Take the four subordinate expert working groups: Baker and Hamilton gerrymandered these advisory panels to ratify predetermined recommendations. While bipartisan, the groups are anything but representative of the policy debate. I personally withdrew from an expert working group after concluding that I was meant to contribute token diversity rather than my substantive views.

Many appointees appeared to be
selected less for expertise than for their hostility to President Bush's war on terrorism and emphasis on democracy. Raad Alkadiri, for example, has repeatedly defined U.S. motivation for Iraq's liberation as a grab for oil. Raymond Close, listed on the Iraq Study Group's website as a "freelance analyst," is actually a member of Veteran Intelligence Professionals for Sanity, which, in July 2003, called for Vice President Dick Cheney's resignation for an alleged conspiracy to distort intelligence, which they said had been uncovered by none other than Ambassador Joseph C. Wilson IV. The following summer, Close posited that "Bush and the neocons" had fabricated the charge "that the evil Iranian mullahs inspired and instigated the radical Shia Islamist insurgency." To Close, the problem was not Iranian training and supply of money and sophisticated explosives to terrorists, but rather neoconservatism.

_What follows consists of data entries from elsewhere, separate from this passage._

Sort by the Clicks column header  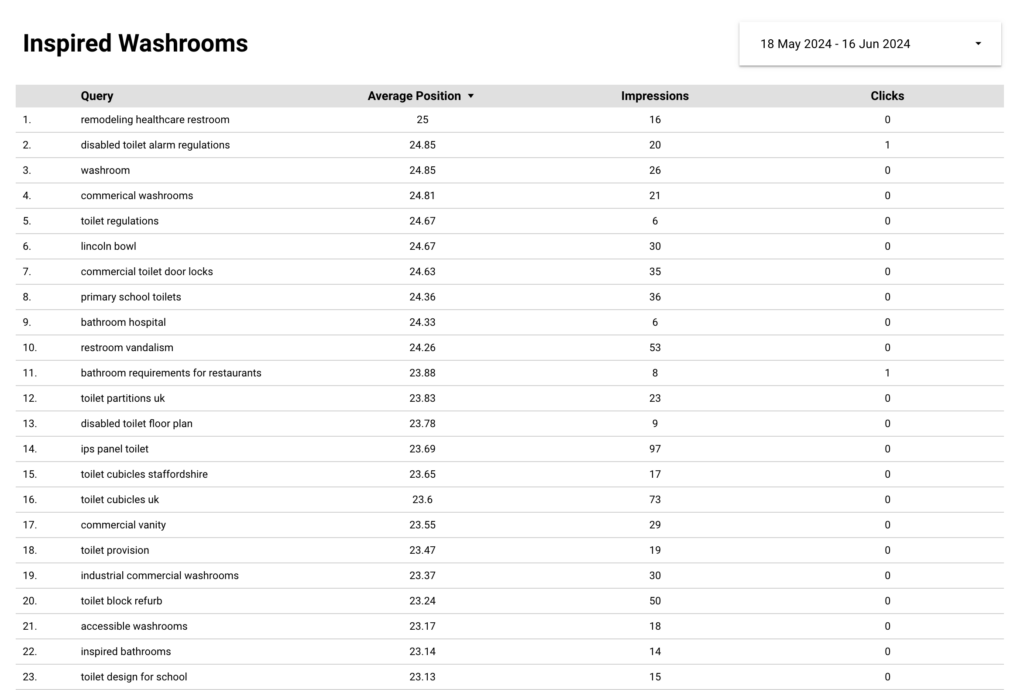coord(887,96)
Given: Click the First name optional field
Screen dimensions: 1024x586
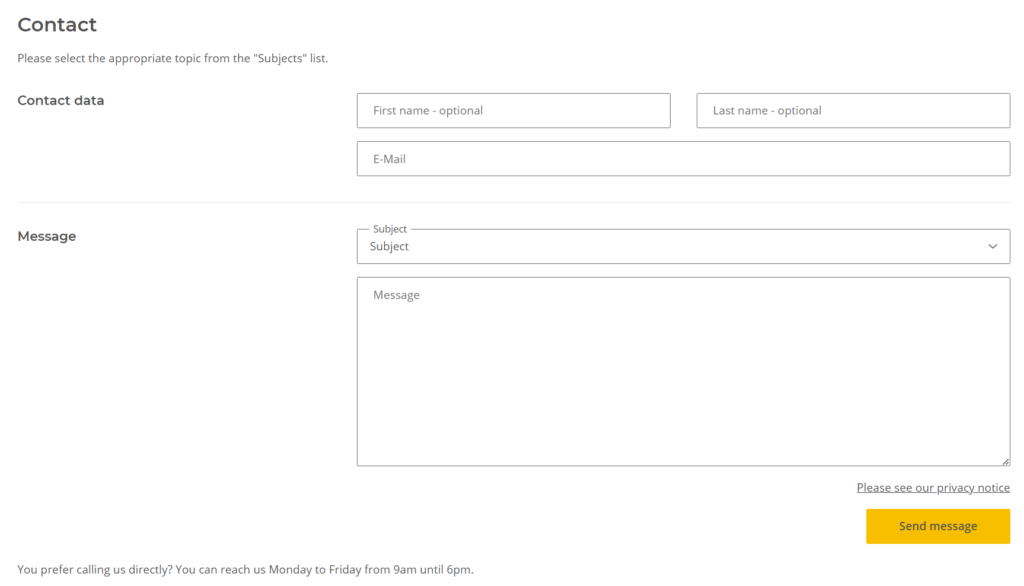Looking at the screenshot, I should click(513, 110).

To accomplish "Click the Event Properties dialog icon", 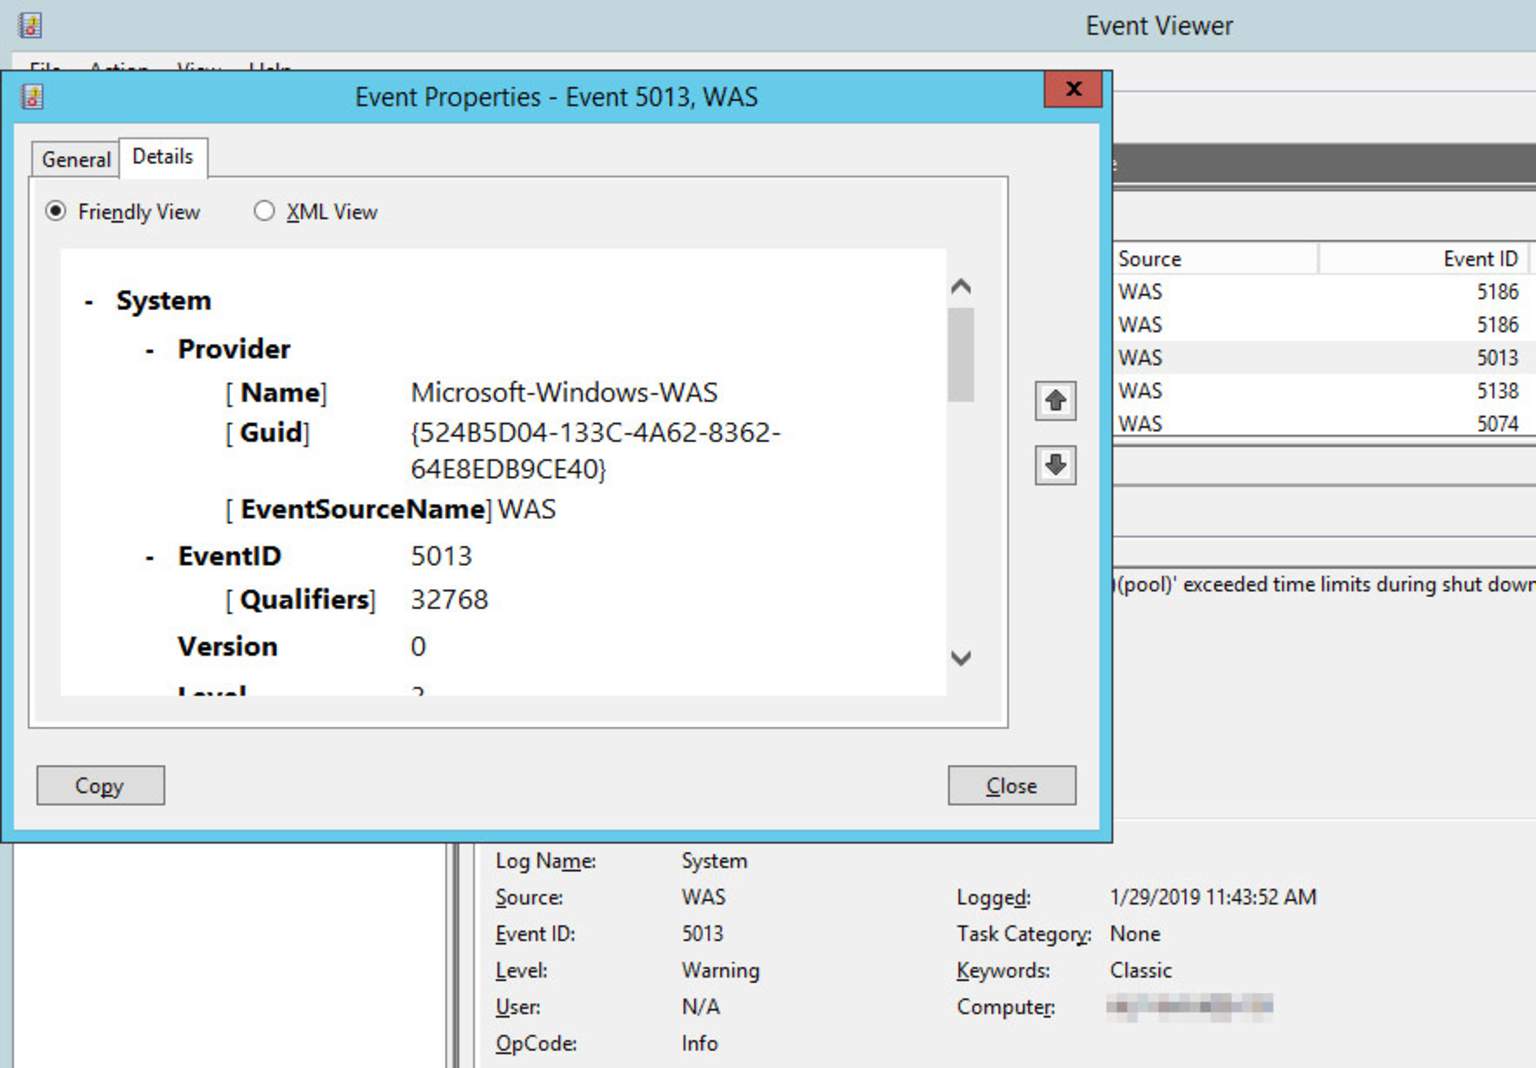I will (34, 96).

Other experts include a plaintiff in the January 17, 2006, lawsuit against the National Security Agency for its no-warrant wiretap program and a think-tank analyst who had not traveled beyond the Green Zone on her only trip to Iraq in September 2003, but nonetheless demonstrated her open mind by declaring the Iraq endeavor a failure in an interview with a German magazine just days before the commission's inauguration.

Baker placed Chas Freeman, his former ambassador to Saudi Arabia, on the panel, despite Freeman's assertion, in the antiwar documentary Uncovered: The War in Iraq, that the Bush administration had fabricated its justifications for war. Why seek advice from an area specialist who has clearly crossed the line from analysis to conspiracy?